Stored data

* * *

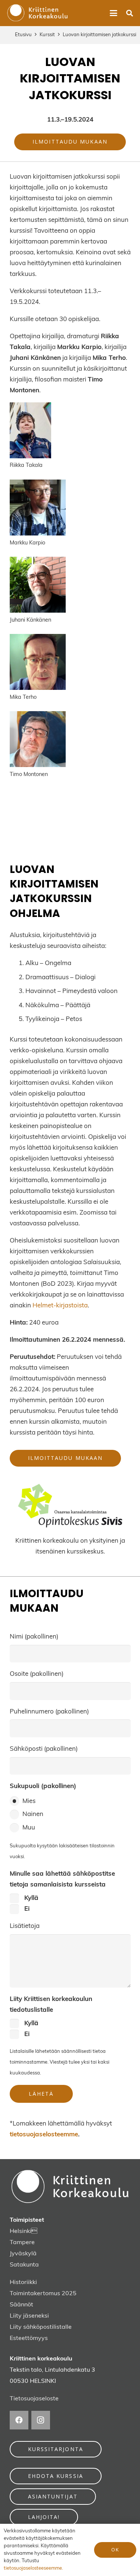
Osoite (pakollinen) (36, 1674)
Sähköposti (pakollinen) (44, 1749)
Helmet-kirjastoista (60, 1306)
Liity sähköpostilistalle (41, 2327)
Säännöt (21, 2305)
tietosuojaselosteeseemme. (33, 2568)
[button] (113, 13)
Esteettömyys (29, 2338)
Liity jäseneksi (29, 2316)
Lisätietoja (25, 1926)
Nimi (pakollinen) (34, 1637)
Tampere (22, 2243)
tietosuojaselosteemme (44, 2135)
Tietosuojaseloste (34, 2399)
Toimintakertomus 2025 (43, 2294)
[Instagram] (40, 2420)
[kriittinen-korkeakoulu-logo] (37, 13)
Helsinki (20, 2231)
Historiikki (23, 2283)
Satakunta (24, 2265)
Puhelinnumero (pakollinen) (49, 1712)
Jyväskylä (23, 2254)
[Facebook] (19, 2420)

* * *

Exclude the pictures, then write out every record exactly as it stands.

Output below:
Osoite (pakollinen) (36, 1674)
Sähköposti (pakollinen) (44, 1749)
Helmet-kirjastoista (60, 1306)
Liity sähköpostilistalle (41, 2327)
Säännöt (21, 2305)
tietosuojaselosteeseemme. (33, 2568)
[button] (113, 13)
Esteettömyys (29, 2338)
Liity jäseneksi (29, 2316)
Lisätietoja (25, 1926)
Nimi (pakollinen) (34, 1637)
Tampere (22, 2243)
tietosuojaselosteemme (44, 2135)
Tietosuojaseloste (34, 2399)
Toimintakertomus 2025 (43, 2294)
[Instagram] (40, 2420)
[kriittinen-korkeakoulu-logo] (37, 13)
Helsinki (20, 2231)
Historiikki (23, 2283)
Satakunta (24, 2265)
Puhelinnumero (pakollinen) (49, 1712)
Jyväskylä (23, 2254)
[Facebook] (19, 2420)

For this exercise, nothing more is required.